Lower Your Standards

You heard it here first, folks–writing is a joy, and it’s a pain. There are plenty of days when any little distraction will pull me away, and I’ll go gladly. It’s easy to become overwhelmed by all the noise out there on the internets, for example. (Here I am, blowing another harmonica right now, right here!) It’s too easy to fall down rabbit-holes, follow rainbows or stare at shiny things. Blink-blink.

I work at home. Do you? Then you know, too, the other things that hang around the house: laundry, the vacuum-cleaner, kids, pets, the phone, stuff. Sometimes it’s awfully hard (laundry) to sit (email) still (cooking!) and (stuff!) write. What keeps us going?

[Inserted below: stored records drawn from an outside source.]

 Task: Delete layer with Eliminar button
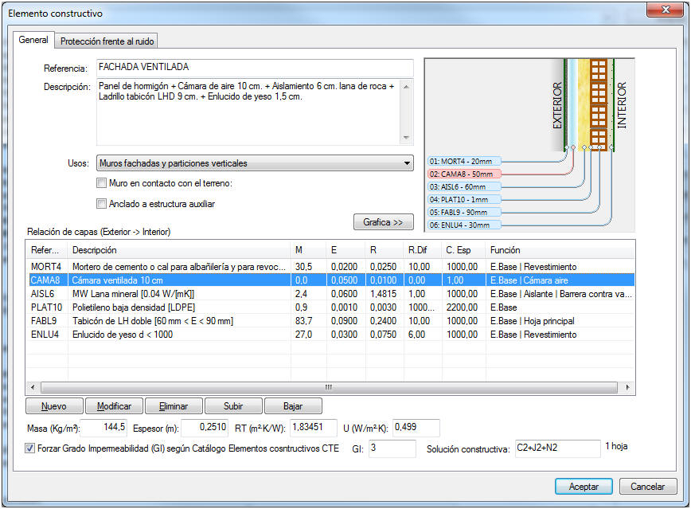click(x=174, y=405)
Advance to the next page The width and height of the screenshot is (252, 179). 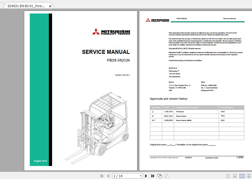tap(146, 176)
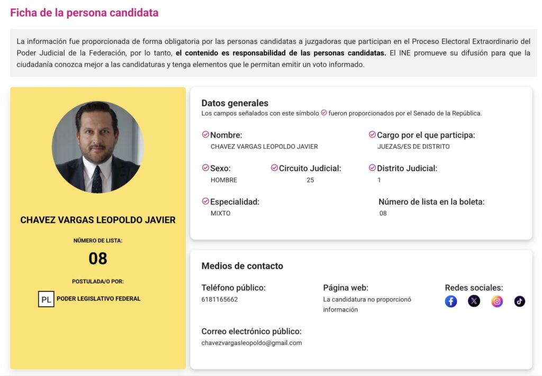
Task: Click the checkmark icon beside Nombre
Action: (205, 135)
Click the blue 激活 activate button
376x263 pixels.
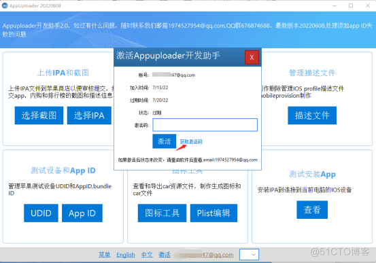tap(165, 141)
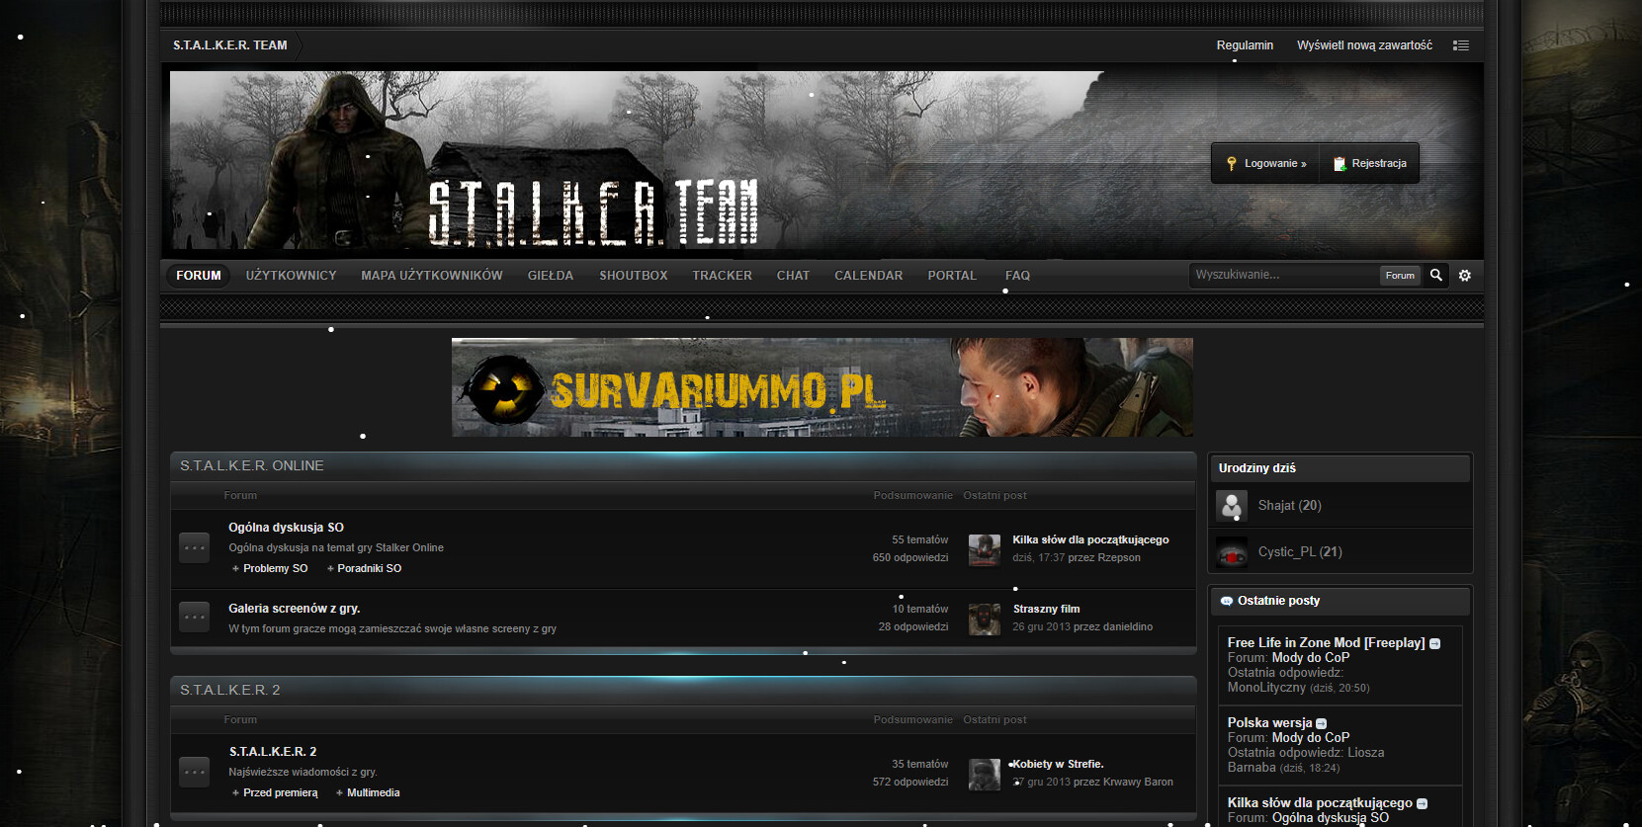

One thing that helps me carry on with my writing is the option to unplug the router.  It’s a free country, I’m not required to have my wi-fi firing. There isn’t any law about it. Still, it seems sort of subversive. The router is downstairs. So I simply sneak down there, and unplug the blinking thing from the wall. (I’m not fake-swearing – routers have little green and yellow blinking lights, right?) Then I go back up to my writing room. It’s enough of a gesture to quiet my impulse to browse. If this unplugging trick stops tricking me, I’ll try that “freedom” app, the one that shuts it down and punishes you if you even think about facebook.

What about inspiration? Two blogs (among many, I suspect, but I can’t read them all—see “unplug router,” above) are consistently excellent— Marion Dane Bauer’s and Avi’s. I’m grateful to these authors for sharing the wisdom gained from decades of writing experience and hard work. I, for one among many, am listening. I’m moved by their generosity – moved to cry (really, and often), to chuckle, to nod in agreement or new understanding or fellowship. And I’m reminded to sit in my chair and do the work. Oh, and if you don’t read CYNSATIONS, you’re missing out on a whole heap of valuable information and celebration.

Speaking of celebration: a new book sale is quite helpful in the motivation department. Yay! It’s okay to crow a little, even though your mother told you it isn’t polite. Cock-a-doodle-doo.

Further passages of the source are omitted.